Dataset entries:
....

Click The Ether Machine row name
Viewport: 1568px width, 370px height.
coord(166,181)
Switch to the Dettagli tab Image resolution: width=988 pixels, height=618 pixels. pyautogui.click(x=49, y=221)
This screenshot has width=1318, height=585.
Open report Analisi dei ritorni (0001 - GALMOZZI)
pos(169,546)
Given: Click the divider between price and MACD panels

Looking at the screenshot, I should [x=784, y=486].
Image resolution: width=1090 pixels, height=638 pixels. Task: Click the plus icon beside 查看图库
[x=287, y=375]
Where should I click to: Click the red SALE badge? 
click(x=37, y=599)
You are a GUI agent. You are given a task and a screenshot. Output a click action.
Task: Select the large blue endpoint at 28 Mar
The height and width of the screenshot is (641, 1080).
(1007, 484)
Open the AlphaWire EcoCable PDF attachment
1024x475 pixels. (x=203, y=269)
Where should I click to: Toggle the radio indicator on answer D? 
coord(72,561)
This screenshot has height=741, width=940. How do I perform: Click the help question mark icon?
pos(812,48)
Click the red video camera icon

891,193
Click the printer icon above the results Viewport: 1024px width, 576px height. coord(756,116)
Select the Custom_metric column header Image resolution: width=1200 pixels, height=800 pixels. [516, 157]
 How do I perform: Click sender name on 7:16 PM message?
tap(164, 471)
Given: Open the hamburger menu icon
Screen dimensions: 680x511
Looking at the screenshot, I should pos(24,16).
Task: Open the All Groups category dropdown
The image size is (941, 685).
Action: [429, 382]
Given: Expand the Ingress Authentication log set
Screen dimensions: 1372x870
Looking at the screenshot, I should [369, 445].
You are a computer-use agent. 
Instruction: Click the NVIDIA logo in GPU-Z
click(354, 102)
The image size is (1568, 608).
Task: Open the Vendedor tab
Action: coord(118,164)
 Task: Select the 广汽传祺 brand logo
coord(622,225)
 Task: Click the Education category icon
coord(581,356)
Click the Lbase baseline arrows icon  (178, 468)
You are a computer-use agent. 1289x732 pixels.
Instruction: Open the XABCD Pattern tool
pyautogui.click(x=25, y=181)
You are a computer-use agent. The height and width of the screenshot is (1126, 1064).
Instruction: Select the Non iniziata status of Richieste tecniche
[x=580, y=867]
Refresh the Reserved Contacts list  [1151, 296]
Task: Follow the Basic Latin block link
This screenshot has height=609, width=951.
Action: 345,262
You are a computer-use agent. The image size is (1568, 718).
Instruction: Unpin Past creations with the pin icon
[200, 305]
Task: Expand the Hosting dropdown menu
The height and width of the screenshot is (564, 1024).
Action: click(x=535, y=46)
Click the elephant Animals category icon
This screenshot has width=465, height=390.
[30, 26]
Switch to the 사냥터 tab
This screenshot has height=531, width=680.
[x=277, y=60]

....

▶ [Try it]:
All the lines above must be output exactly, with none omitted.

▶ [Exercise result]:
Click The Ether Machine row name
Viewport: 1568px width, 370px height.
coord(166,181)
Switch to the Dettagli tab Image resolution: width=988 pixels, height=618 pixels. pyautogui.click(x=49, y=221)
This screenshot has width=1318, height=585.
Open report Analisi dei ritorni (0001 - GALMOZZI)
pos(169,546)
Given: Click the divider between price and MACD panels

Looking at the screenshot, I should [x=784, y=486].
Image resolution: width=1090 pixels, height=638 pixels. Task: Click the plus icon beside 查看图库
[x=287, y=375]
Where should I click to: Click the red SALE badge? 
click(x=37, y=599)
You are a GUI agent. You are given a task and a screenshot. Output a click action.
Task: Select the large blue endpoint at 28 Mar
The height and width of the screenshot is (641, 1080).
(1007, 484)
Open the AlphaWire EcoCable PDF attachment
1024x475 pixels. (x=203, y=269)
Where should I click to: Toggle the radio indicator on answer D? 
coord(72,561)
This screenshot has height=741, width=940. How do I perform: Click the help question mark icon?
pos(812,48)
Click the red video camera icon

891,193
Click the printer icon above the results Viewport: 1024px width, 576px height. coord(756,116)
Select the Custom_metric column header Image resolution: width=1200 pixels, height=800 pixels. [516, 157]
 How do I perform: Click sender name on 7:16 PM message?
tap(164, 471)
Given: Open the hamburger menu icon
Screen dimensions: 680x511
Looking at the screenshot, I should pos(24,16).
Task: Open the All Groups category dropdown
The image size is (941, 685).
Action: [429, 382]
Given: Expand the Ingress Authentication log set
Screen dimensions: 1372x870
Looking at the screenshot, I should [369, 445].
You are a computer-use agent. 
Instruction: Click the NVIDIA logo in GPU-Z
click(354, 102)
The image size is (1568, 608).
Task: Open the Vendedor tab
Action: coord(118,164)
 Task: Select the 广汽传祺 brand logo
coord(622,225)
 Task: Click the Education category icon
coord(581,356)
Click the Lbase baseline arrows icon  (178, 468)
You are a computer-use agent. 1289x732 pixels.
Instruction: Open the XABCD Pattern tool
pyautogui.click(x=25, y=181)
You are a computer-use agent. The height and width of the screenshot is (1126, 1064).
Instruction: Select the Non iniziata status of Richieste tecniche
[x=580, y=867]
Refresh the Reserved Contacts list  [1151, 296]
Task: Follow the Basic Latin block link
This screenshot has height=609, width=951.
Action: 345,262
You are a computer-use agent. The image size is (1568, 718).
Instruction: Unpin Past creations with the pin icon
[200, 305]
Task: Expand the Hosting dropdown menu
The height and width of the screenshot is (564, 1024).
Action: click(x=535, y=46)
Click the elephant Animals category icon
This screenshot has width=465, height=390.
[30, 26]
Switch to the 사냥터 tab
This screenshot has height=531, width=680.
[x=277, y=60]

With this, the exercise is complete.